▸ PROBLEM REQUIREMENTS:
From the line with "The width and height of the screenshot is (1302, 705)." to the line with "Given: Click the Documentation lifebuoy icon", retype every line exactly, including those two, and leave out the rest of the data below.

══ DATA FOR THIS TASK

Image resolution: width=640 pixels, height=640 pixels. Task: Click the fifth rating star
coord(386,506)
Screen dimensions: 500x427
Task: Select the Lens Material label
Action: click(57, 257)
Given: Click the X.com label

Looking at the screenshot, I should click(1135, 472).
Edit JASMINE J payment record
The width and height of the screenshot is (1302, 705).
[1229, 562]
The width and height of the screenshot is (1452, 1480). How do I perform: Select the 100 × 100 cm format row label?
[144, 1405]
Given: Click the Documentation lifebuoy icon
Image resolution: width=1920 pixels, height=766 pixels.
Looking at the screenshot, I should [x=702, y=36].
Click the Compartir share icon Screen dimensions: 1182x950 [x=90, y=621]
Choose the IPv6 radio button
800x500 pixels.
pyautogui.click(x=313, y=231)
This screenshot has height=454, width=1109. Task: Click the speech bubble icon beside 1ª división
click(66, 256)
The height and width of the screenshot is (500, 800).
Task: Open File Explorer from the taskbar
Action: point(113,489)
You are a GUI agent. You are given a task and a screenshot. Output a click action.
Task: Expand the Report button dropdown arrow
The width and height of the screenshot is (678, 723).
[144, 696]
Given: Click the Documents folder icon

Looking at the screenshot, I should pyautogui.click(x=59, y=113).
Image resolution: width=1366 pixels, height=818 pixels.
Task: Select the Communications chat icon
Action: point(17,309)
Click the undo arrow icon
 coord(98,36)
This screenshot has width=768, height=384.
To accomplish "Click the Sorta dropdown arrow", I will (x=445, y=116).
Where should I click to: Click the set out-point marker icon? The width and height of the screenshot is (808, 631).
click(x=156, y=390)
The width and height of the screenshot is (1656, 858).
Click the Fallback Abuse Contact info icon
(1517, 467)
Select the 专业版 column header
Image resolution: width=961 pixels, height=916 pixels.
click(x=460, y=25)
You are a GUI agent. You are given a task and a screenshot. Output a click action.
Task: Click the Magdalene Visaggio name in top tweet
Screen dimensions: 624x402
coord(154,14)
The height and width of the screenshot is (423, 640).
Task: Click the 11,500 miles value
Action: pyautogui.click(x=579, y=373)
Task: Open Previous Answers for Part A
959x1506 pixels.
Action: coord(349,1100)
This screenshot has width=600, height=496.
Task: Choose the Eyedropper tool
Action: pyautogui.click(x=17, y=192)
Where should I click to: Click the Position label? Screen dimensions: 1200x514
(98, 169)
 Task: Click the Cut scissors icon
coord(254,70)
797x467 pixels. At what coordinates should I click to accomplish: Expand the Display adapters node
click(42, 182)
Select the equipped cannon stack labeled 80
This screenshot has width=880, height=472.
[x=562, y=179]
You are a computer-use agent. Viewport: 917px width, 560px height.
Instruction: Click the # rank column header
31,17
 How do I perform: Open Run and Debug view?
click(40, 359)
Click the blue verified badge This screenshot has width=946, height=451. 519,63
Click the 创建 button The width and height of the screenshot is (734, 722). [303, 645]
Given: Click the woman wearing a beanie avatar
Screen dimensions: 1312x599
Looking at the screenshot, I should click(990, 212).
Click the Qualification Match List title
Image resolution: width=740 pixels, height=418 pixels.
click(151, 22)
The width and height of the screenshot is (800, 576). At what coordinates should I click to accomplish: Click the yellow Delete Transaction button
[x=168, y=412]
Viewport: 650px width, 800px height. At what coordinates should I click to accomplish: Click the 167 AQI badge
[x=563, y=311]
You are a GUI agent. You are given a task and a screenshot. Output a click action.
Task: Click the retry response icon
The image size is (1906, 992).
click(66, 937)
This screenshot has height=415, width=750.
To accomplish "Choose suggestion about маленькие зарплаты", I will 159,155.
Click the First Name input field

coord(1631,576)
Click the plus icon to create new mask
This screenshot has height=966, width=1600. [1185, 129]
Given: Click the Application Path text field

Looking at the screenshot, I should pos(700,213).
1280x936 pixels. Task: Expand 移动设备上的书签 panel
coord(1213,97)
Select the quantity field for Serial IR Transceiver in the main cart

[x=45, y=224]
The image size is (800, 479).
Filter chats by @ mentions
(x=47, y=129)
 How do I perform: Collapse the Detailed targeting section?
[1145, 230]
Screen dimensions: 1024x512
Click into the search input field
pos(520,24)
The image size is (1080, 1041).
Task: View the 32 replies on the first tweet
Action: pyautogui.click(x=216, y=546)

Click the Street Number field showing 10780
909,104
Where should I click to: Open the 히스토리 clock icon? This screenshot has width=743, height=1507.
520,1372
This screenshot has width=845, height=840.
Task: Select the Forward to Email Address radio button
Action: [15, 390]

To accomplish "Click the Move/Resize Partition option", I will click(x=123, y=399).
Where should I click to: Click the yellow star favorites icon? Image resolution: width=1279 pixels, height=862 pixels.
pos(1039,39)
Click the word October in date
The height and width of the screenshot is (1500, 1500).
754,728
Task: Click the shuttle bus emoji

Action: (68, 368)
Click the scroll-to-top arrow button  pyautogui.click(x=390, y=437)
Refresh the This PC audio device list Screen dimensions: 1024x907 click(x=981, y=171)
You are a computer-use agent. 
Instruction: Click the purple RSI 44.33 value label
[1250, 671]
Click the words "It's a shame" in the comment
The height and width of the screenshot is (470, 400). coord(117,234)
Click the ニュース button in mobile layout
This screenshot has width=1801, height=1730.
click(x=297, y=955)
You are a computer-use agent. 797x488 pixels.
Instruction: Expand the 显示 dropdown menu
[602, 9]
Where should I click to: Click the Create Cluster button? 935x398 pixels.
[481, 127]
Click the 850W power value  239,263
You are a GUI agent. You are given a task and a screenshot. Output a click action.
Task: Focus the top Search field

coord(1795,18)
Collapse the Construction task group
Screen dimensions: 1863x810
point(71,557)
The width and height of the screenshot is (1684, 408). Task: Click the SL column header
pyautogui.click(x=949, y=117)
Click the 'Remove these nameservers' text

════

▸ EXPECTED ANSWER:
The width and height of the screenshot is (1302, 705).
[1229, 562]
The width and height of the screenshot is (1452, 1480). How do I perform: Select the 100 × 100 cm format row label?
[144, 1405]
Given: Click the Documentation lifebuoy icon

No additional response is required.